We saw how "Great Caesar's Ghost" was a sort of visual pun, a cliché brought to life (or to death, I guess we should say). There are others, like the opera couple in the graveyard. They are commonly called "phantoms of the opera." It's a pun made possible by the fact that the title "Phantom of the Opera" standing alone is actually better known than the literary (and cinematic, and musical) work by that name. That's not unusual. How many of you have read War and Peace? Oh dear. That's pretty pathetic. Well, how many of you would recognize a pun on "War and Peace" if you saw it? You know, let's say someone decides to do an article on fast-food franchises serving military bases and entitles the article, "War and Pizza." You'd have no problem getting the joke. (Actually laughing at it might be a tougher assignment.)
One thing that the pair does not represent is, "It ain't over 'till the fat lady sings." Someone might think that this is the cliché represented here as a visual pun—with "over" understood in a particularly macabre sense—because the operatic duo really are near the end of the ride, but the "fat lady" phrase appears to be a recent coinage, not firmly attested earlier than the mid-1970's.
The phantoms of the opera went from Marc Davis's original sketch to maquettes to finished figures with less alteration than practically any other characters in the HM. Marc just flat-out nailed it, and no one could improve on it. It almost makes these characters boring to blog about. They sure are fun to look at, though.
(see below *)
Note the caption on this 1969 postcard:
If they're fun to look at, they're even more fun to listen to. For some unfathomable reason, the WDW Mansion has replaced the original with a new recording, but thankfully, Disneyland still has the original, recorded Feb 13, 1969. The singers were Bill Reeve and Loulie Jean Norman Price. The music director, Buddy Baker, knew that these two were seasoned professionals and that they had the basic "Grim Grinning Ghosts" tune down pat, but he told them they were supposed to be some kind of nut cases and that they should improvise freely. Go on kids. Get crazy. He needn't have worried. They weren't shy. Or maybe they were drunk? Whatever it was, they gleefully jumped in and delivered a performance right out of the locked ward. Both singers are great, but I think the female half steals the show. Shhhhh...listen!

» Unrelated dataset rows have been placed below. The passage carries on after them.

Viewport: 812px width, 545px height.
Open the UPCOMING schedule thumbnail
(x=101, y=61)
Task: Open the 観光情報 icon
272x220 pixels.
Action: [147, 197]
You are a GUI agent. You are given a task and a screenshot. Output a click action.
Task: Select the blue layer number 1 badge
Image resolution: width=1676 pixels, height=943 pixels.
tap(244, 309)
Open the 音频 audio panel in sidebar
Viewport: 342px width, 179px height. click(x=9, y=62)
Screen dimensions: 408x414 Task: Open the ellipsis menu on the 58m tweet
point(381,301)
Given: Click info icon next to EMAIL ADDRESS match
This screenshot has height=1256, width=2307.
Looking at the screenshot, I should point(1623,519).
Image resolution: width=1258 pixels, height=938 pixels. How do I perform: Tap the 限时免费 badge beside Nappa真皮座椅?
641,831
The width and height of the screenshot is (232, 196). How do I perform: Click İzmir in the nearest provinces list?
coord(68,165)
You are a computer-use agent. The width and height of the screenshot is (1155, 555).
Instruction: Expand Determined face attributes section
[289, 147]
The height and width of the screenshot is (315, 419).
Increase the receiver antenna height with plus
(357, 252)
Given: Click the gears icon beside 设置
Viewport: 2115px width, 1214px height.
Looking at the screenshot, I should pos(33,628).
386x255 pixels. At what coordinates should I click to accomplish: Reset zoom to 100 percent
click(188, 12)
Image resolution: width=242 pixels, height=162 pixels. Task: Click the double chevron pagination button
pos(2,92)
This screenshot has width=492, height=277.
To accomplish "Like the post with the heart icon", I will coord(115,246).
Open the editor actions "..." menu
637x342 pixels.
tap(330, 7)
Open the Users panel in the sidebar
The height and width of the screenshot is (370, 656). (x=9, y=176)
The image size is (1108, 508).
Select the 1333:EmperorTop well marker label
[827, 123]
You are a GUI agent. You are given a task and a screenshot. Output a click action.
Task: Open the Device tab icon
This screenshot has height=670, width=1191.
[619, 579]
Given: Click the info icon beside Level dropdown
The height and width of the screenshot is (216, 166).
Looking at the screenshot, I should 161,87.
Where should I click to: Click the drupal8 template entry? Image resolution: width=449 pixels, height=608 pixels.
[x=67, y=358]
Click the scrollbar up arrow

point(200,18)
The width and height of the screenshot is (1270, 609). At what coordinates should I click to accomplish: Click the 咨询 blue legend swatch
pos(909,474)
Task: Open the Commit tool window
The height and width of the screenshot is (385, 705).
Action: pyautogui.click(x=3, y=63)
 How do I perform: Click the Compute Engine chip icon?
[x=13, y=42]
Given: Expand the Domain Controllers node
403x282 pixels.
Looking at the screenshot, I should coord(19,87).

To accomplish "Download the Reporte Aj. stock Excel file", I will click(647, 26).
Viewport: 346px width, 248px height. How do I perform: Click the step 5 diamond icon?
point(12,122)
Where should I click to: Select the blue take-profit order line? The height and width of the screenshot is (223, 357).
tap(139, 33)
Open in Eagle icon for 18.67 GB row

You've heard the warbling soprano of Loulie Jean Norman Price before. You know the warbling soprano in the background of the Tokens' famous hit, "The Lion Sleeps Tonight"? Yeah, that's her. The warbling soprano you hear in the Star Trek theme? That's our Loulie. Around Hollywood, it seems she was the go-to girl for warb. sop., especially if you wanted a faintly spooky edge. All kidding aside, the lady had a great set of pipes. She had a long professional career, at Disney and elsewhere. There is a rather charming memorial site for LJNP, who died in 2005.